Today alone I spent about an hour troubleshooting font problems. First I spent about four reboots trying, and eventually failing, to get the fonts in ~/Library/Fonts to activate. No amount of font cache trashing or safe booting fixed it; I eventually just renamed the folder and told FontExplorer X to import them, at which point everything worked… until half an hour later when Camino hung then Terminal hung (as did every other app I tried, such as Dock and LaunchBar). Turned out ATSServer was using 100% CPU in some C++ destructor. I had to SSH in from another machine to kill ATSServer, at which point everything started working again. Guess I should be glad that it worked, or something.

I wonder how bad the underlying code really is, and pray it’ll get some attention in Leopard.

6 comments on “ATSServer really, really, really sucks”

  1. 8 January 2007 | 10:42 AM

    hi, I was just wondering if you have found a stable solution for this problem yet..? Because I’ve had font related crashed for a long time now and I really can’t stand it anymore. I have tried deleting caches but that doesnt help. I hvae looked in my crash.log and it seems to involve ATSServer and or Fireworks 9.

  2. 8 January 2007 | 11:28 AM

    Perhaps you could post the crash log? It could also be a corrupted font – try using a font utility to scan for corrupted fonts.

    If you haven’t already, try doing a Safe Boot (with the shift key held down) and then restart normally; it’ll clear caches at startup, which can sometimes help.

  3. 8 January 2007 | 1:06 PM

    You mean post the logs here? yeah, I guess I could do that, but they are kinda long..
    Do you know of any good software to scan for broken fonts? I really don’t wanna use Font Book since I only have bad experiences using it. I have tried saf booting, but it only solves the problem temporarly. I doesn’t take long until its back.

  4. 8 January 2007 | 1:16 PM

    Well, you could post them on your Web site and link to them if you wanted.

    For scanning fonts, you might try FontExplorer X as it’s free and much much better than Font Book.

    Ars Technica recently did a review of font utilities, which may be of interest. Note that a new version of FontExplorer X came out since it was posted.

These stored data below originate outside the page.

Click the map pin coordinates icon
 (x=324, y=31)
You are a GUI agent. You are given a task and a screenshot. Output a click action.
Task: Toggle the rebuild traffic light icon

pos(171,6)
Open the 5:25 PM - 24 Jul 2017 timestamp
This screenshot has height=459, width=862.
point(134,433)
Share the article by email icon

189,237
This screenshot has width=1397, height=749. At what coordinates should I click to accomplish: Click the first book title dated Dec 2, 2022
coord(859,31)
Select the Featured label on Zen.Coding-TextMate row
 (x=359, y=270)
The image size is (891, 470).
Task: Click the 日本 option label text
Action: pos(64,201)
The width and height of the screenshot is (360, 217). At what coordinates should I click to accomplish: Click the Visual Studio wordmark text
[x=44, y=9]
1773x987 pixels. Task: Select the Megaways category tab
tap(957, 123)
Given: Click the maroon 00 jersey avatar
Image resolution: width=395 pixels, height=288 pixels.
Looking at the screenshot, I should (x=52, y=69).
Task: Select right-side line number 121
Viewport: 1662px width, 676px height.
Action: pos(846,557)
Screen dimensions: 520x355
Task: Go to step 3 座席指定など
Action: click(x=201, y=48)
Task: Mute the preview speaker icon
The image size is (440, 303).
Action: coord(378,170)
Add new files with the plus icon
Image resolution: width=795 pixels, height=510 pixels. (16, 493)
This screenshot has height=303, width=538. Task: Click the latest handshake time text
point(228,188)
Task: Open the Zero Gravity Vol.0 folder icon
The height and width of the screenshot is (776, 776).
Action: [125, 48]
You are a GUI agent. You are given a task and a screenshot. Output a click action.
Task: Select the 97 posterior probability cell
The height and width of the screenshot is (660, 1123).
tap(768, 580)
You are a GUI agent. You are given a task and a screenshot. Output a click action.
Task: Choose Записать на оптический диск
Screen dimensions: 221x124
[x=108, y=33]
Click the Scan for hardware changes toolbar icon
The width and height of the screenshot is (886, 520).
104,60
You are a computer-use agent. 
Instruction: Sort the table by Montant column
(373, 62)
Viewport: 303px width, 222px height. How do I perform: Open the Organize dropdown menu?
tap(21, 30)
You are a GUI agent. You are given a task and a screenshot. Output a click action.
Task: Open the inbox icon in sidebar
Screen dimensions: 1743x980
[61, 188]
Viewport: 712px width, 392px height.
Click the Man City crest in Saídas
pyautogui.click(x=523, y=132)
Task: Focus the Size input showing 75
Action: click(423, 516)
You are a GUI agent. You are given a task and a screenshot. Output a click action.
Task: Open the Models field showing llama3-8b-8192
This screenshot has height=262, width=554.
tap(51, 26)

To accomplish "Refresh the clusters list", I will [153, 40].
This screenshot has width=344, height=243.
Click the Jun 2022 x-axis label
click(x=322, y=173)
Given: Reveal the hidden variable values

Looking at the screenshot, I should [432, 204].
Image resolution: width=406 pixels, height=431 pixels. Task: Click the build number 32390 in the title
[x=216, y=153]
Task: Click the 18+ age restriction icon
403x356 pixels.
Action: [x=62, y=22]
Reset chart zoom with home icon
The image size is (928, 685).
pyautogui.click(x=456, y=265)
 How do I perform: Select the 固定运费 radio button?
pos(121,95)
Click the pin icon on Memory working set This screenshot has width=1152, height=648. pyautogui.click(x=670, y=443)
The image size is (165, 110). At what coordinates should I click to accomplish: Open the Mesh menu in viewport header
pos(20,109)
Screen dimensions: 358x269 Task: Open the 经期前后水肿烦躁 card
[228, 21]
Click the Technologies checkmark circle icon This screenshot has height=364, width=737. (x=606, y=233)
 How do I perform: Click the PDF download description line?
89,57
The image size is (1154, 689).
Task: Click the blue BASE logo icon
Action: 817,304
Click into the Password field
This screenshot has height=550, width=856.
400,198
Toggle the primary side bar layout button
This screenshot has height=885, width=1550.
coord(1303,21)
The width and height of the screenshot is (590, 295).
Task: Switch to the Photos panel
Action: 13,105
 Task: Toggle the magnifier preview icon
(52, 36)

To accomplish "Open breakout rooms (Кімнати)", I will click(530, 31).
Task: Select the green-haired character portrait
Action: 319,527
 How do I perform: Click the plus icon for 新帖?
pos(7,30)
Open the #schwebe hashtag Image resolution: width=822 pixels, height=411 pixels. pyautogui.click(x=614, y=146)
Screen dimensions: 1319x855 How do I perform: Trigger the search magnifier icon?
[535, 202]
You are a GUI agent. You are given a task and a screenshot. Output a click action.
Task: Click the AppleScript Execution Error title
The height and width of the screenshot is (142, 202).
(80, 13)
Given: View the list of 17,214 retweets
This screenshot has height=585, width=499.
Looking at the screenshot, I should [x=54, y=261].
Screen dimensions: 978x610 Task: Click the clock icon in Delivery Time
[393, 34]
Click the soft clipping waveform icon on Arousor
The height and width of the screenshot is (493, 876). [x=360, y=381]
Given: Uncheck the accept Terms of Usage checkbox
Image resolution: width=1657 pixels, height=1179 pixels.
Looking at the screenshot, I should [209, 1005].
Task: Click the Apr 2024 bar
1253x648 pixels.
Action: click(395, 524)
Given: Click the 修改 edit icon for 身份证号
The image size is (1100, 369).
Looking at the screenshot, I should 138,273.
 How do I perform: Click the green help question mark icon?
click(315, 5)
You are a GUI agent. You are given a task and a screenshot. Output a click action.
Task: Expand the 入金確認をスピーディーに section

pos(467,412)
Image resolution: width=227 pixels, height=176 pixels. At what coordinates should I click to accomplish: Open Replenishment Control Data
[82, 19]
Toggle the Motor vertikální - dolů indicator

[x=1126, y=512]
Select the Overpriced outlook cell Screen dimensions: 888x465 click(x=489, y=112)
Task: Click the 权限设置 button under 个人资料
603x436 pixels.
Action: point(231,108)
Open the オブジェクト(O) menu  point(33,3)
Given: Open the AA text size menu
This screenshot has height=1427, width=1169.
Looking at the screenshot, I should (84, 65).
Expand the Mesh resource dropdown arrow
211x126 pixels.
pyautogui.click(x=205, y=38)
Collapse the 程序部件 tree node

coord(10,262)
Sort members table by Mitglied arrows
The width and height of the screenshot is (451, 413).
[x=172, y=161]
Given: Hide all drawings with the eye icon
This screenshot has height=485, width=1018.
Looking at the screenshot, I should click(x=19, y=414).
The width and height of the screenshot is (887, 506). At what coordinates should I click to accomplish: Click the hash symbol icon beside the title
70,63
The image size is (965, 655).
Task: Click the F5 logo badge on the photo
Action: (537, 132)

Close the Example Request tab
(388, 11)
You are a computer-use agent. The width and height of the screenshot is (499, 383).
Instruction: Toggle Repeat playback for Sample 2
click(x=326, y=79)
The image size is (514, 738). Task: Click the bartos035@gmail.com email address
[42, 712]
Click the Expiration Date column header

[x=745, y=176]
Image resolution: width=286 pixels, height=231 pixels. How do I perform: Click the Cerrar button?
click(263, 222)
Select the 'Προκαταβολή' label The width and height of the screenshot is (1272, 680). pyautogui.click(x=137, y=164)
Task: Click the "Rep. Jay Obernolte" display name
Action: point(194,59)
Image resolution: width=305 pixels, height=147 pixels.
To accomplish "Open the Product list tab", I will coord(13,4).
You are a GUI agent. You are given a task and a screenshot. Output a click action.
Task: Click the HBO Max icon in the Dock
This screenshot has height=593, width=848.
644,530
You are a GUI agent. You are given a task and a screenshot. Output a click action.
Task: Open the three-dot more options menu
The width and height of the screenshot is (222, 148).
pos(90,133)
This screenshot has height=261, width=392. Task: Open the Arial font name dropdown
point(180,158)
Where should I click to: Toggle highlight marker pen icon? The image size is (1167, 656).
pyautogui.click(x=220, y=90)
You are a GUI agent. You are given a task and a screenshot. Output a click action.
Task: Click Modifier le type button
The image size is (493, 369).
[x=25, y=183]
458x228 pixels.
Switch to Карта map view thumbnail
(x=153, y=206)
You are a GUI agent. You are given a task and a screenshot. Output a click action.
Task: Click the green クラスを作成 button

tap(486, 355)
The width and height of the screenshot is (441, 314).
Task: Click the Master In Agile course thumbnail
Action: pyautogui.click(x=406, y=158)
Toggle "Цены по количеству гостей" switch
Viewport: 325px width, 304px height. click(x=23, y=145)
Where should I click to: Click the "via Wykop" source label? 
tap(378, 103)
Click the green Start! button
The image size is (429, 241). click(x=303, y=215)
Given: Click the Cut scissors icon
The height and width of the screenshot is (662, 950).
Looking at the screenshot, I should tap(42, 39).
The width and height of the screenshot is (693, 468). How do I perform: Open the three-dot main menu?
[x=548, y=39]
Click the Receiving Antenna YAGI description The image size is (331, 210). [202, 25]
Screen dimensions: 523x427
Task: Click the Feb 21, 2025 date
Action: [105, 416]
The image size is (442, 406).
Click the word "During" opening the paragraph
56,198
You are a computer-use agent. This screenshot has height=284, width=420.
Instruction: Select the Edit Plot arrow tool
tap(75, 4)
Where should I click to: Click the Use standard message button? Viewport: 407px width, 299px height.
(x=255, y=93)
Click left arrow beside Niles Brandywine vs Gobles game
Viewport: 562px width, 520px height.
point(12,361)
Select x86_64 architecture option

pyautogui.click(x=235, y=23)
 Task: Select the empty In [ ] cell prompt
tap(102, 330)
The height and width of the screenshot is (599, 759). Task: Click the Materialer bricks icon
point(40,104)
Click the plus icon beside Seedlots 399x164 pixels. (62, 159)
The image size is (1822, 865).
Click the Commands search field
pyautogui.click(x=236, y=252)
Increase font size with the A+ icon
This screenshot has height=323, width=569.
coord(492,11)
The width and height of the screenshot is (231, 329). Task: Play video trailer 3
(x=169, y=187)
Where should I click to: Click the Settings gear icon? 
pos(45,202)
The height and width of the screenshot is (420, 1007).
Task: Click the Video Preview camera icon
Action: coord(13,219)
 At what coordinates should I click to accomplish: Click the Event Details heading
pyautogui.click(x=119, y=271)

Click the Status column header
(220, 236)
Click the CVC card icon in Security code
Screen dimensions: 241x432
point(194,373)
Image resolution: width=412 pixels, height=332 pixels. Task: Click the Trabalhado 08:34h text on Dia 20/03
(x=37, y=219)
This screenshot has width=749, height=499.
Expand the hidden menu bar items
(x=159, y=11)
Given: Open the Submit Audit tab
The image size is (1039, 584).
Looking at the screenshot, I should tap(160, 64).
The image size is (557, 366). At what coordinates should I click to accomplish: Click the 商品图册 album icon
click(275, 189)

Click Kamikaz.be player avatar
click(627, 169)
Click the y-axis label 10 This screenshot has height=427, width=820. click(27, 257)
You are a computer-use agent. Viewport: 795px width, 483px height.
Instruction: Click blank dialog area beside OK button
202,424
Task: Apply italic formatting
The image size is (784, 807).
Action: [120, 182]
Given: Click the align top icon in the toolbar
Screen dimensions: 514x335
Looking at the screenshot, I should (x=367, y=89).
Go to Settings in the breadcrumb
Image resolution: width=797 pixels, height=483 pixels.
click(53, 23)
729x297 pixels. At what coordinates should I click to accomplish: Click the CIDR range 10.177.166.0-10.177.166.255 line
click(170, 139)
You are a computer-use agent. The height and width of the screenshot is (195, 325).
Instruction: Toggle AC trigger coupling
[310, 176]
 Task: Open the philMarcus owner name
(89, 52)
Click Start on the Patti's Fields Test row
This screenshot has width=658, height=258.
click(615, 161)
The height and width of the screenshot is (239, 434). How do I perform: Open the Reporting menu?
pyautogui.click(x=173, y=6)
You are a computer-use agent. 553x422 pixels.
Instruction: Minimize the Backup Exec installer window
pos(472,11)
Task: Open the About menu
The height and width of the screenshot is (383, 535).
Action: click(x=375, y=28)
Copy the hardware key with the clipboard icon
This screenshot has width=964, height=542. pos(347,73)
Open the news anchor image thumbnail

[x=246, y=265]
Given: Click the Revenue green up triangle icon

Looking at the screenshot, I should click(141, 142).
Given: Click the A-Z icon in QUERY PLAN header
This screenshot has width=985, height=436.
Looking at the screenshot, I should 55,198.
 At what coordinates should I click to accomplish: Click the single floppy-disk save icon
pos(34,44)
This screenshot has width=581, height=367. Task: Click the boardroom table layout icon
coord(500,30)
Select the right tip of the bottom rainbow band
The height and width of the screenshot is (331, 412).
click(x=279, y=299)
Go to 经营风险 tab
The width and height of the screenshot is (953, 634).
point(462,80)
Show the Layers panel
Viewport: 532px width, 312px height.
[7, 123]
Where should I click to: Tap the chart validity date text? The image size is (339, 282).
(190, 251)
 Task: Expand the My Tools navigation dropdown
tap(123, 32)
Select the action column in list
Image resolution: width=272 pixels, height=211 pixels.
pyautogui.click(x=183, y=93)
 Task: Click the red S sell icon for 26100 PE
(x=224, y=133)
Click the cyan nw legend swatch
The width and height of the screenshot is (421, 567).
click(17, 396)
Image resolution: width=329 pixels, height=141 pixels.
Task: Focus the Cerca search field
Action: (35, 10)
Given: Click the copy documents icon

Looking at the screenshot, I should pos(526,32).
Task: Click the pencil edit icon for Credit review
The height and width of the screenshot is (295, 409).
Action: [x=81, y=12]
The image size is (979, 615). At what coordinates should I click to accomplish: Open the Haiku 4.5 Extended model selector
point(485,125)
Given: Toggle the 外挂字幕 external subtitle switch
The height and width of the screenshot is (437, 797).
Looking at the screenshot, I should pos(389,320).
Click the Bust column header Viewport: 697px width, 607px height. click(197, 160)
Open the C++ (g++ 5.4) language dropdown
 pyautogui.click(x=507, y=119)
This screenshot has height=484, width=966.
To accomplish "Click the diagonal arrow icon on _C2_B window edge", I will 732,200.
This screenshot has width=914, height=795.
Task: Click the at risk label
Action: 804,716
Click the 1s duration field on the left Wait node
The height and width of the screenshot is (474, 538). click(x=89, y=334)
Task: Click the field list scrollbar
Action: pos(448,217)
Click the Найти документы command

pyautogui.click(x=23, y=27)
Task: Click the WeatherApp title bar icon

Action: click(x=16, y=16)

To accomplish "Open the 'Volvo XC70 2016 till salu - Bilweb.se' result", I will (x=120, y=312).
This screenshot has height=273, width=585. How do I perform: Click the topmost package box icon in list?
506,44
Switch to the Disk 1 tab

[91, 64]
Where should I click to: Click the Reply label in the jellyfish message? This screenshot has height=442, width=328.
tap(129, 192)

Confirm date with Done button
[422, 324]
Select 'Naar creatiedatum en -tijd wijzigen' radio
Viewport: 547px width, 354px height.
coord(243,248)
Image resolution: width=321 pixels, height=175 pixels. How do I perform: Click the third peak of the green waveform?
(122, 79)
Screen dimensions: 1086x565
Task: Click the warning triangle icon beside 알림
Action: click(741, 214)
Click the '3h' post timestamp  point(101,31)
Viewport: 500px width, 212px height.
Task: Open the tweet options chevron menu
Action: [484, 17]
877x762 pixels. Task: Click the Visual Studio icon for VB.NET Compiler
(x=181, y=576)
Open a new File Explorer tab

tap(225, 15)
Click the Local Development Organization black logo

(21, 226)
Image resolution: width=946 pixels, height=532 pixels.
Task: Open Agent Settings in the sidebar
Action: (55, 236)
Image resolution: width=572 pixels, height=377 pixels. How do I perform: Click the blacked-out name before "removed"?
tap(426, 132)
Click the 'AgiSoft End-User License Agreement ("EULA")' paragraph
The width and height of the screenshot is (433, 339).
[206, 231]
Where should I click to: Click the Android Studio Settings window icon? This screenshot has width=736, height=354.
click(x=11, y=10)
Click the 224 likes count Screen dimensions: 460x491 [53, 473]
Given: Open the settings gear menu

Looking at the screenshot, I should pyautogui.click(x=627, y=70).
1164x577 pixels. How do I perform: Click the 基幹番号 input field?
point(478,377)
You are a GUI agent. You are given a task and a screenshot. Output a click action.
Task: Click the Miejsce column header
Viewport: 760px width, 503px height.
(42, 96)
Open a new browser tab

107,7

  5. 8 January 2007 | 1:20 PM

    I’m using FontExpolorer since long time ago now. Its great.. however, it is not able to find any broken fonts in my system.. I will check out the reviews, thanks for the tip! if nothing works out I’ll come back with the logs..

  6. 20 August 2008 | 2:01 AM

    This problem still exists in Leopard 10.5.4, even with a clean install, I had copied 100mb of pdf’s to the documents folder and ATSSERVER and mdworker went nuts. Time machine also plays a big part in this problem, as every-time it updates, spotlight re indexes. with time machine running every hour, for 15 minutes, and then spotlight running for the next half hour, you get about 15 minutes of uninterrupted use of your machine out of every hour. Hard drive indexing has been tried with Windows based machines via shareware apps for the last 13 years, with the results allways being the same…. slow to no performance of the machine, because the machine is always trying to catch up with its self. Time machine may have been a good idea in theory, just too bad Apple didn’t spend some time testing it. Instead they were too busy coming up with Time capsule, to cheat users out of even more money.
    To fix the problem with ATSSERVER & MDWORKER, you need to disable the useless Time Machine and disable Spotlight. Apple has some nice stuff, but it is expensive, and they suffer from the same problem as Microsoft…. they do not test anything. That is left to the people to do, and then when we find their problems they give out a patch… too bad we don’t also get a paycheck for our end user testing.